Türkiye Cumhuriyeti Devleti de her devlet gibi terör
örgütleriyle mücadele etmek durumundadır. PKK terör örgütü de son
40 yıla damga vuran bir realitedir. Öcalan ise PKK'nın tüm örgütsel
yapısının toplamı kadar hatta belki bu yapının tümünden de büyük
bir realitedir. Türkiye PKK terör örgütünü çok geriletti son
dönemde. Elbette bir gün yeniden bir çözüm süreci başlayacak ve PKK
silahlarını tamamen toprağa gömecek. Geçmişte yapılan Oslo
görüşmeleri doğru politikaydı. Fakat o sürecin problemlerinden de
ders alınmalı. 13 Ocak 2012'de -BDP Diyarbakır Teşkilatı'ndaki
aramada ele geçirilen bir hard disk- görüntüsündeki kumpas
geçmişten ders alınması bağlamında çok önemlidir...

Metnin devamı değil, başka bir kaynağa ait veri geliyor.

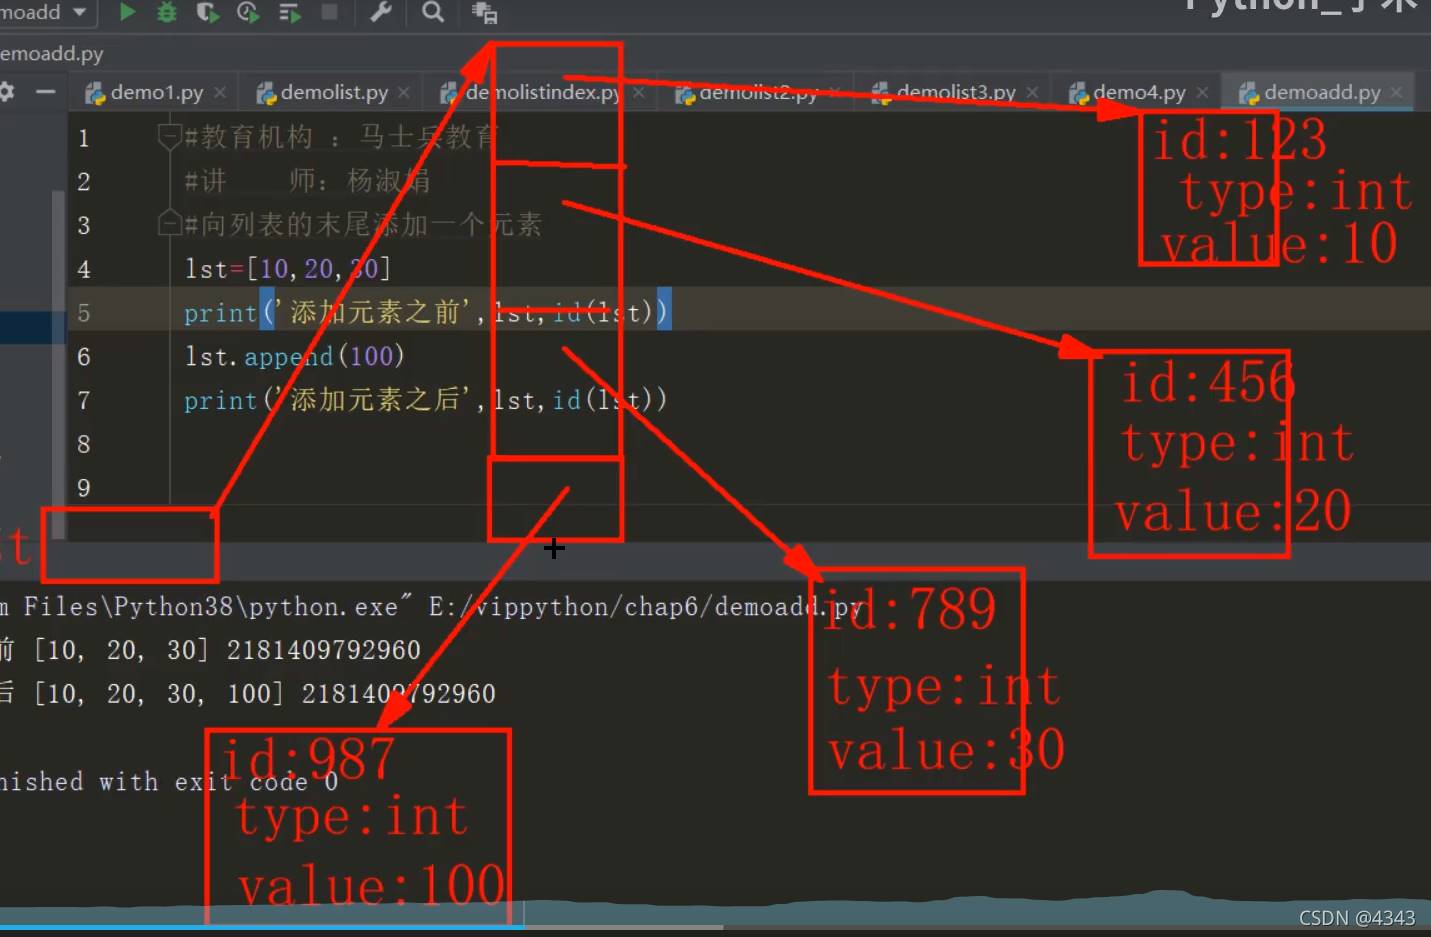Open Search Everywhere magnifier icon
This screenshot has height=937, width=1431.
(x=433, y=12)
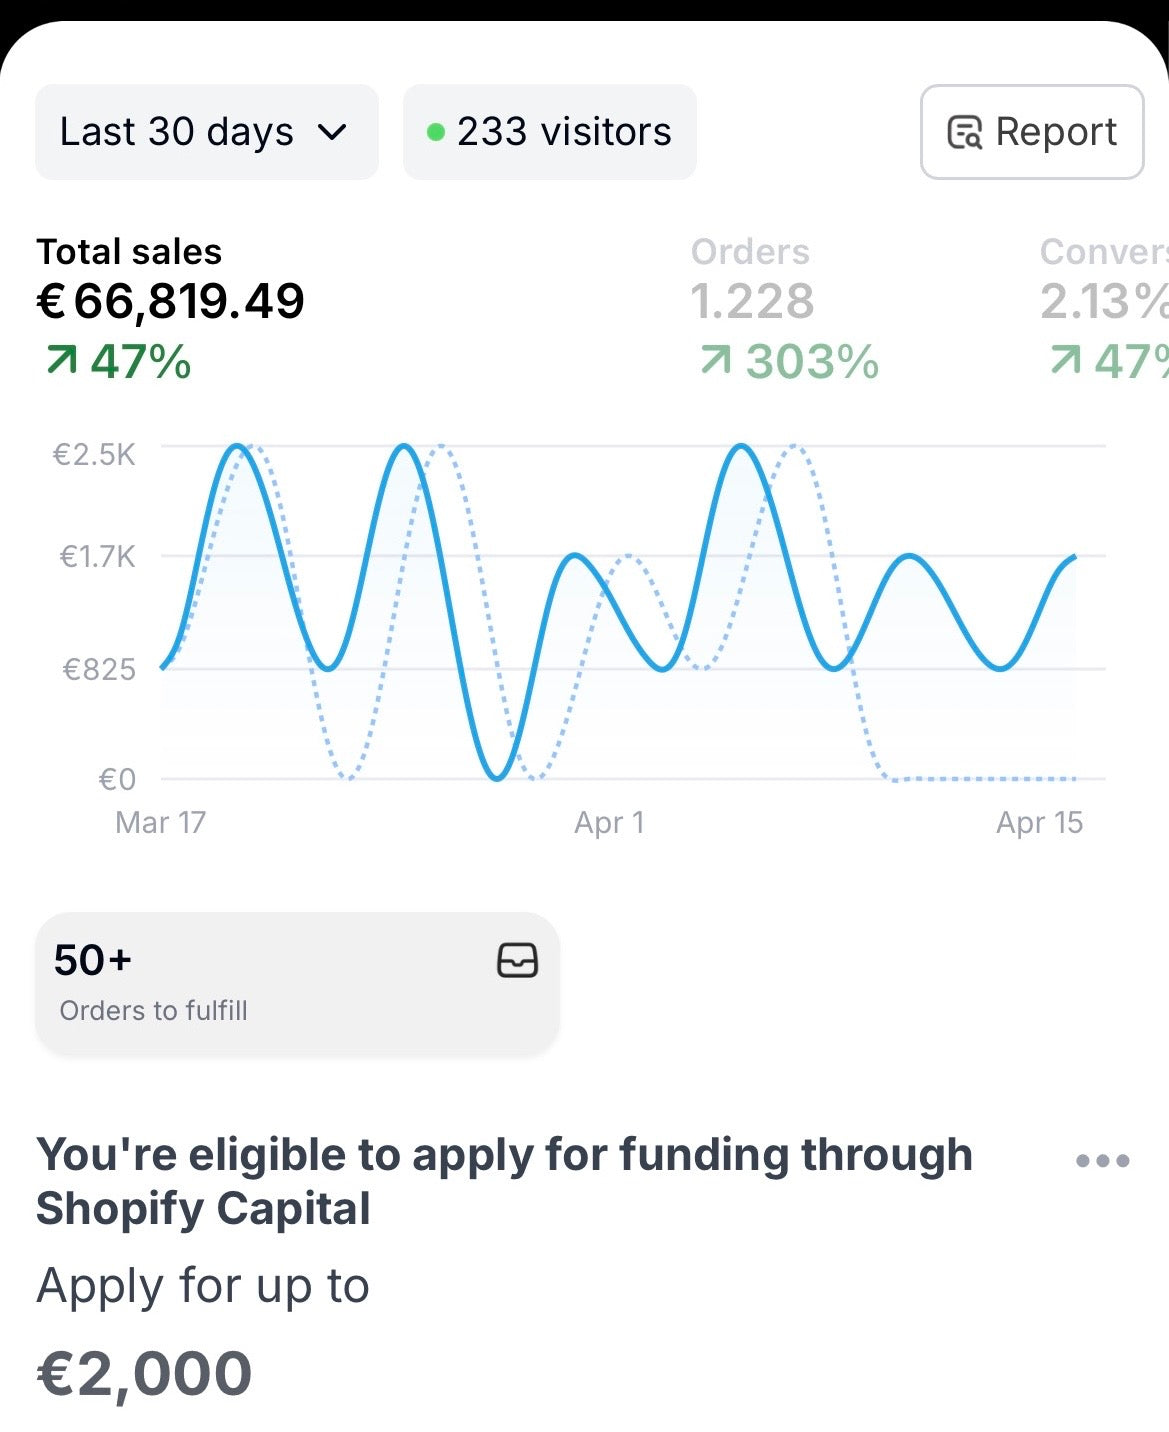Select the Total sales metric tab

Bu kumpas neticesinde dün de yazdığım gibi Hakan Fidan ve MİT
Müsteşar Yardımcısı Afet Güneş'in PKK'nın Avrupa'daki bazı
yöneticileri ile yaptığı görüşmelere yer veriliyordu. Aslında
olayın gerçek yüzü farklıydı. BDP Başkanlığı'na düzenlenen
operasyondan kısa bir süre önce Türkiye'ye yabancı bir istihbarat
servisinin elemanı giriş yapmıştı. Takipte olduğundan habersiz olan
ajanın, FETÖ mensubu istihbaratçı polislerle gizlice buluştuğu ve
yurtdışından getirdiği "hard diski" teslim ettiği belirlendi.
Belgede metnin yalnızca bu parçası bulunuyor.